• _Data shown_
* Begin *

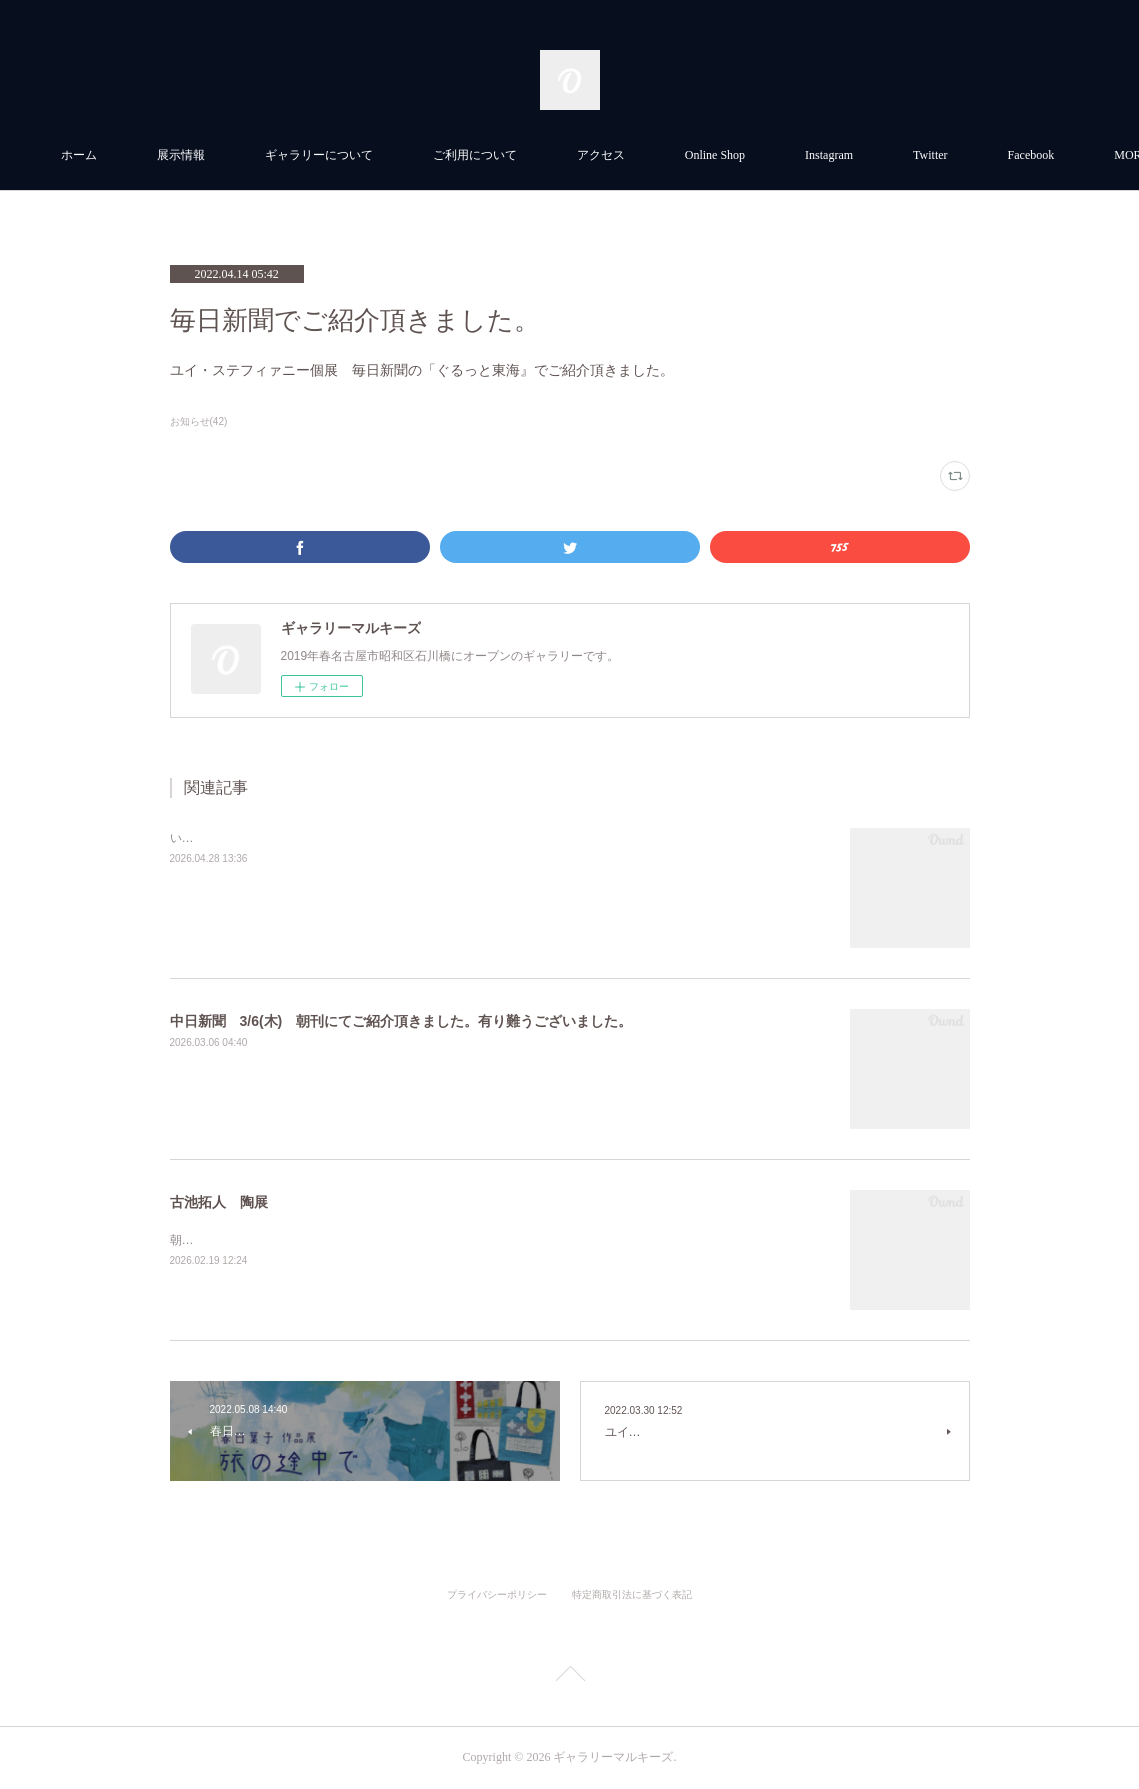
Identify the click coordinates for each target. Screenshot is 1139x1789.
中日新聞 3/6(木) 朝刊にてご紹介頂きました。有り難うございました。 (401, 1021)
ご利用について (585, 155)
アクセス (711, 155)
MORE (932, 155)
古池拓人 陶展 (219, 1202)
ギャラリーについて (429, 155)
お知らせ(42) (199, 421)
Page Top (569, 1677)
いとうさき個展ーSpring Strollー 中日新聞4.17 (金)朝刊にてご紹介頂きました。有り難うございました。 (454, 838)
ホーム (189, 155)
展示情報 (291, 155)
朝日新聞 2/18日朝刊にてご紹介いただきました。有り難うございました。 (373, 1240)
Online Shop (825, 155)
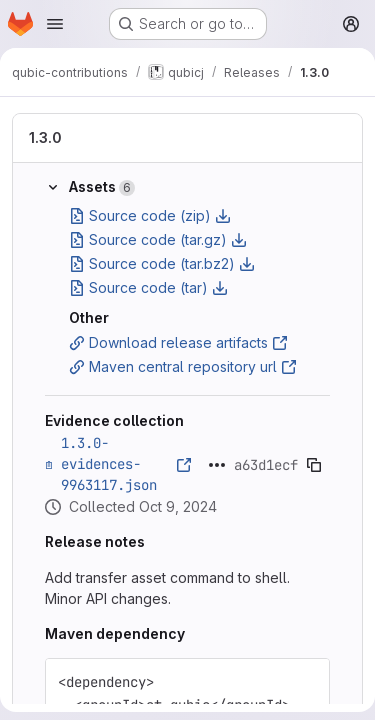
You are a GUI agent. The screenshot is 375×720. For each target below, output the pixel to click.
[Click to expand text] (217, 465)
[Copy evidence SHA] (314, 465)
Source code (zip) (150, 215)
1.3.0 (45, 137)
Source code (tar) (148, 287)
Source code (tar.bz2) (162, 263)
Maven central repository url (183, 366)
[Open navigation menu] (55, 24)
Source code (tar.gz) (158, 239)
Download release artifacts (178, 342)
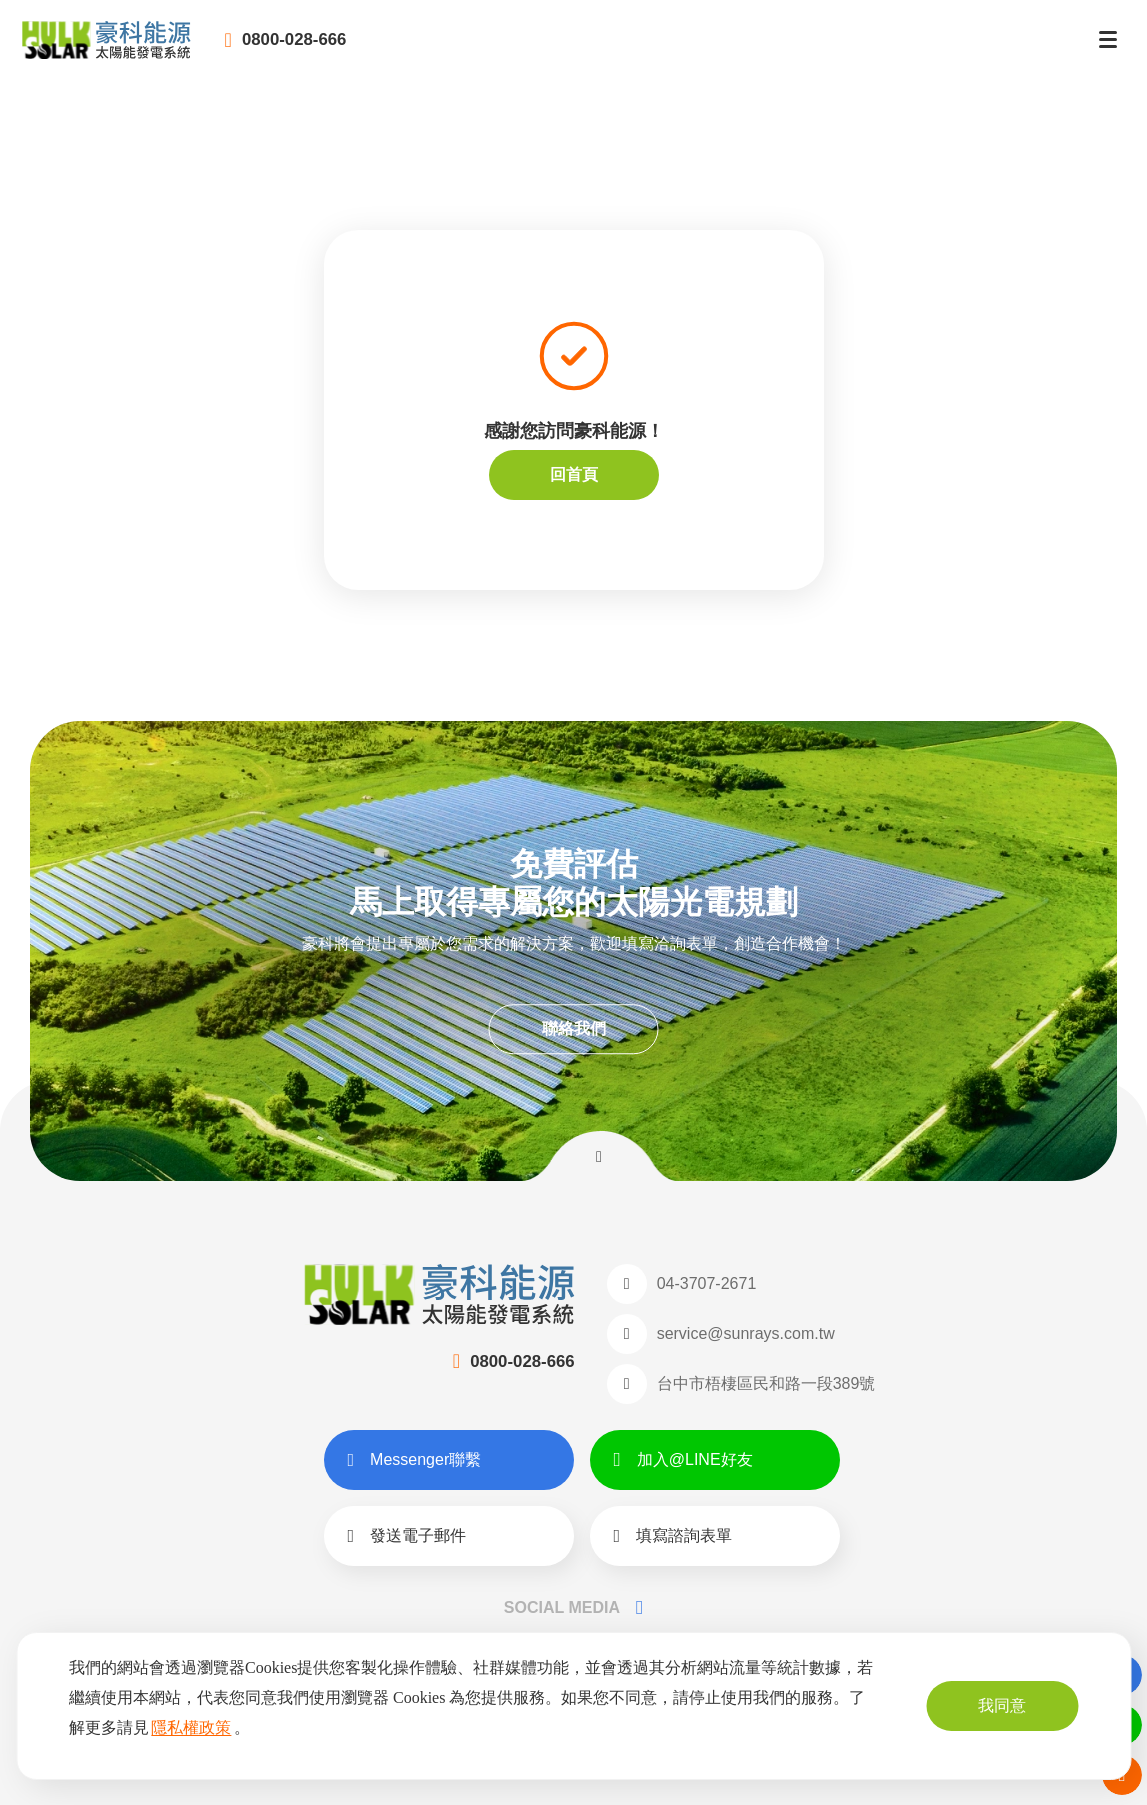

* End *

• _Goal_
Gather every line of the material above that contains the string "code", with uppercase and lowercase treated as distinct, and copy each such line in full.

• _Response_
Source code (zip) (150, 215)
Source code (tar) (148, 287)
Source code (tar.bz2) (162, 263)
Source code (tar.gz) (158, 239)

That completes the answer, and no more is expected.